§ Directive: Copy each of the items below word for word, leaving out the pictures.

§ Data supplied:

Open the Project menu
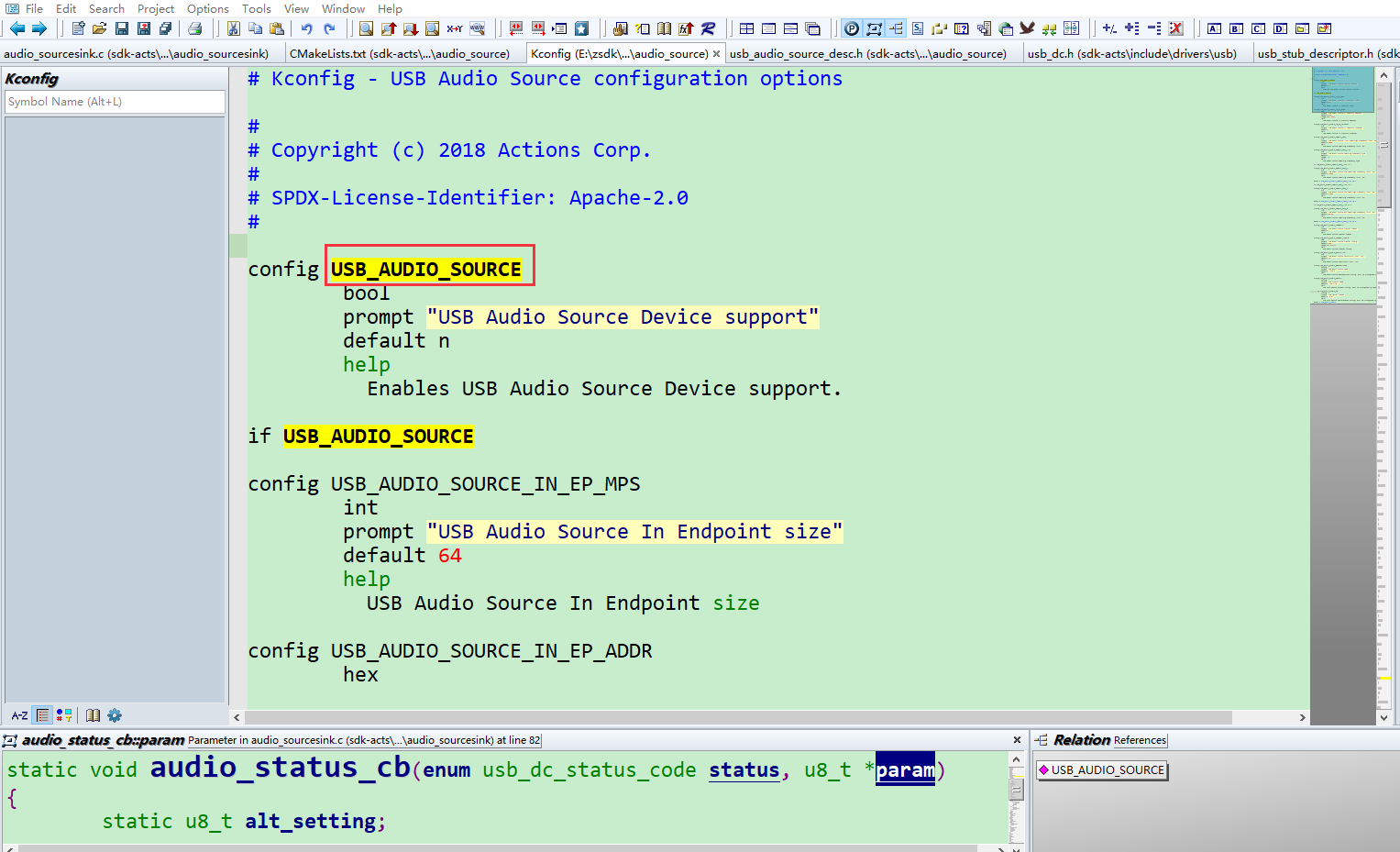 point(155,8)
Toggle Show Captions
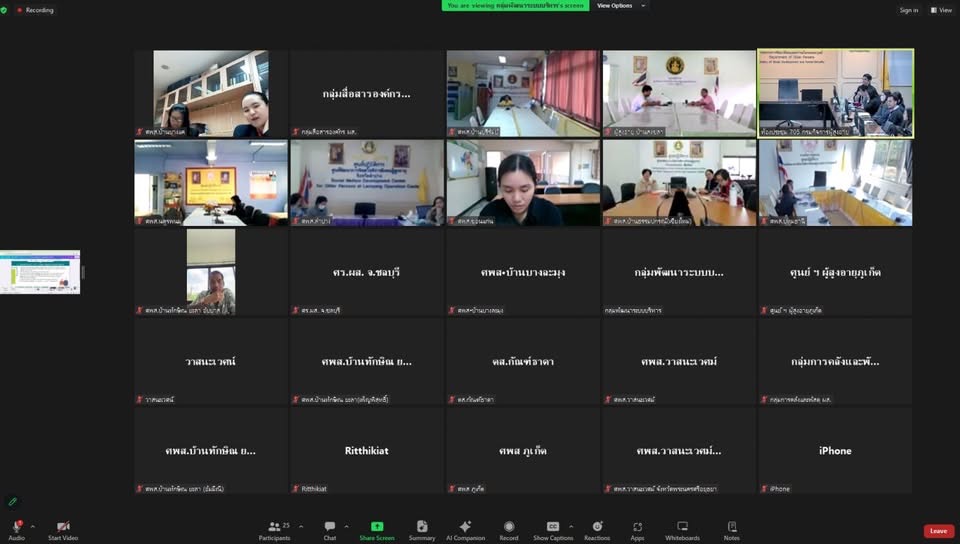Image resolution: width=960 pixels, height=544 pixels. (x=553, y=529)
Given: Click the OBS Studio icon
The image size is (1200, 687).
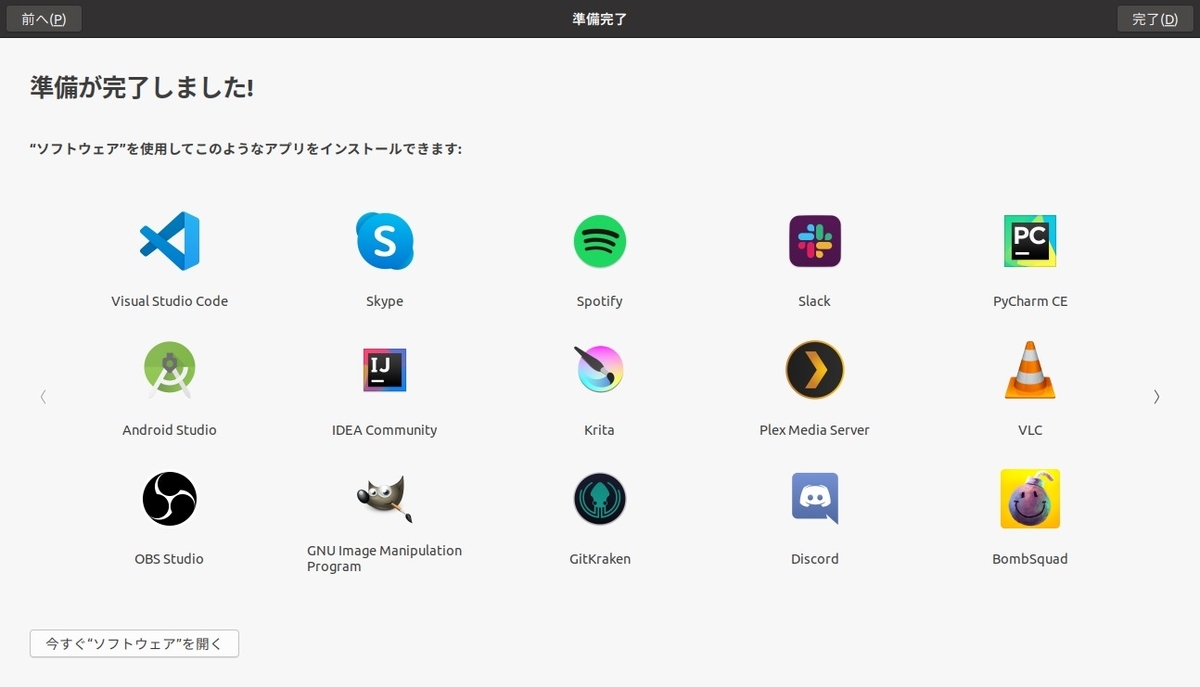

§ Answer below:
Open the Project menu
 point(155,8)
Toggle Show Captions
Image resolution: width=960 pixels, height=544 pixels. (x=553, y=529)
Given: Click the OBS Studio icon
The image size is (1200, 687).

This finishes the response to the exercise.